Comment by to11mtm
1 day ago
"Low" is tough to say until someone does some proper sort of 'true mapping' of space debris in the range somehow. Protection would require a lot of complexity and cost due to the need for shielding and the delta-v to move it up there.
> until someone does some proper sort of 'true mapping' of space debris in the range somehow
You look at which satellites poofed and then figure out the maximum extent their debris could have drifted.
That works a little bit when we're talking about one satellite poofing in a year based on a collision with another satellite, and not at all when we're talking about thousands of events a year, many of which are satellite-debris collisions too small to track (you only get one orbital vector), or between pieces of debris.
Every collision generates hundreds, maybe thousands of pieces of debris, only the largest of which are trackable.

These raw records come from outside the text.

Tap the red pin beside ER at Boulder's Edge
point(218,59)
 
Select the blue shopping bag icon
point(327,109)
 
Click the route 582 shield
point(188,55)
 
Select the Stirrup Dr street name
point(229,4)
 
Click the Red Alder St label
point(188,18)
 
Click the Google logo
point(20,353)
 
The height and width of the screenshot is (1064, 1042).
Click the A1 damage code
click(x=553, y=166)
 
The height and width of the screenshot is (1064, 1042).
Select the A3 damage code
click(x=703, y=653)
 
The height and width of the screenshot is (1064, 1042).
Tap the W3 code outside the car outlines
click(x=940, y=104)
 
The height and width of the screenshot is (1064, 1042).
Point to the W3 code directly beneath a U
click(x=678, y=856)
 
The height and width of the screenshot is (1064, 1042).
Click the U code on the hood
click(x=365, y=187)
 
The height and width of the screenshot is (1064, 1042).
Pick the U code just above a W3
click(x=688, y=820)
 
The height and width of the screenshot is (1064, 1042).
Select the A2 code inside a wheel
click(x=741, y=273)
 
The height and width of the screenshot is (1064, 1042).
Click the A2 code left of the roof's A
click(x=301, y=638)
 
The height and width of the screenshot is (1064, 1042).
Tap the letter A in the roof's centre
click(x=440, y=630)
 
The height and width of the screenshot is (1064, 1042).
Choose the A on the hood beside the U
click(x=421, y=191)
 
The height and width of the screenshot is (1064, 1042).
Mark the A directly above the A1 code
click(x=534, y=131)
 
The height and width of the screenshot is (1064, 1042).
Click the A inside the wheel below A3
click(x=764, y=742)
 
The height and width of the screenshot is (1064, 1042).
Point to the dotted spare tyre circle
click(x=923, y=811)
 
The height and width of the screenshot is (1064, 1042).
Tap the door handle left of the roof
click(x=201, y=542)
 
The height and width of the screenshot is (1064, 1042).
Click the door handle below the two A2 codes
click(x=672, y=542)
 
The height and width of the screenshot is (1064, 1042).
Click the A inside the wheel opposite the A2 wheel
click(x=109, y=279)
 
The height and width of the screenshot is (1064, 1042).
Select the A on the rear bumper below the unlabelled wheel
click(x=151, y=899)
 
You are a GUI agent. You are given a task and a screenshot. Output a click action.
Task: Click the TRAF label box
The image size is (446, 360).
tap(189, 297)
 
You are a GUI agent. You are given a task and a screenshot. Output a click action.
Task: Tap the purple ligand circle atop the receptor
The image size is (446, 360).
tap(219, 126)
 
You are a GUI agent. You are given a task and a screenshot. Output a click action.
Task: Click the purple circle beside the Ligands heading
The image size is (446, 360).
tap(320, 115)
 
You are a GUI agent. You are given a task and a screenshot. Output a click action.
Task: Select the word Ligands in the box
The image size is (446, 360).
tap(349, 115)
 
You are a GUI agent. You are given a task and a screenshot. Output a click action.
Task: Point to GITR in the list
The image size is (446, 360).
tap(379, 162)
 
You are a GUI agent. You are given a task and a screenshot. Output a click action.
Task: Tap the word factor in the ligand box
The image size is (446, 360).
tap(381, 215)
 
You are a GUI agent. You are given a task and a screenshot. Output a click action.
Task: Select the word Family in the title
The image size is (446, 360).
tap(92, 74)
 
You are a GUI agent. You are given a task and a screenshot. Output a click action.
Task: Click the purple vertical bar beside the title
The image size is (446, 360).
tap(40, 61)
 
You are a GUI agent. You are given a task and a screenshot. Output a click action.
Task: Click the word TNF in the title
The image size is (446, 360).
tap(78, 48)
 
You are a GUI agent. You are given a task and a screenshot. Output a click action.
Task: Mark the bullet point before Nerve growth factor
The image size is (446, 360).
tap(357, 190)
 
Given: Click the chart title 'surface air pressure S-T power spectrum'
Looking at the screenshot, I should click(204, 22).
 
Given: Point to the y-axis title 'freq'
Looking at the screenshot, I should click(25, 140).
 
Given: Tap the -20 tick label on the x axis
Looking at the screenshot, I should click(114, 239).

Not really. There are uncertainty bands. But based on the collision you know which orbits are spoiled for about how long.
Rather than protection on each rocket, couldn't you just send a bunch of fortified rockets that absorb the debris during a collision but don't emit anything. Do that a few times and then all other rockets just reuse the path that was cut?
Orbit is not a location. Orbit is a group of velocity-location vectors which form a stable loop around a body, without intersecting that body.
Imagine a bullet circling your head at mach 25. Now imagine a second bullet, circling your head at a slightly different angle, at a slightly different distance from your head. There's a chance that they could collide, and the resulting explosion would leave a great deal of dust... on a mixture of velocities, still circling your head. Now add a third bullet, also on a slightly different vector; Make sure that it doesn't collide with any of that dust!
The actual situation is we aren't dealing with 3 bullets or 100 bullets, we have ~170 million objects orbiting the Earth, and only around 50,000 are large enough to track. They are all moving fast enough in relation to each other that a collision would result in a sizable explosion, not an elastic agglomeration. We have no way of removing them.
The good news is that there is a large volume of space for them to exist in. The bad news is that as we continue to fill it up, odds of collisions increase, and every collision spawns many, many more objects.
You’ve explained what Kessler syndrome is but not why my idea doesn’t work.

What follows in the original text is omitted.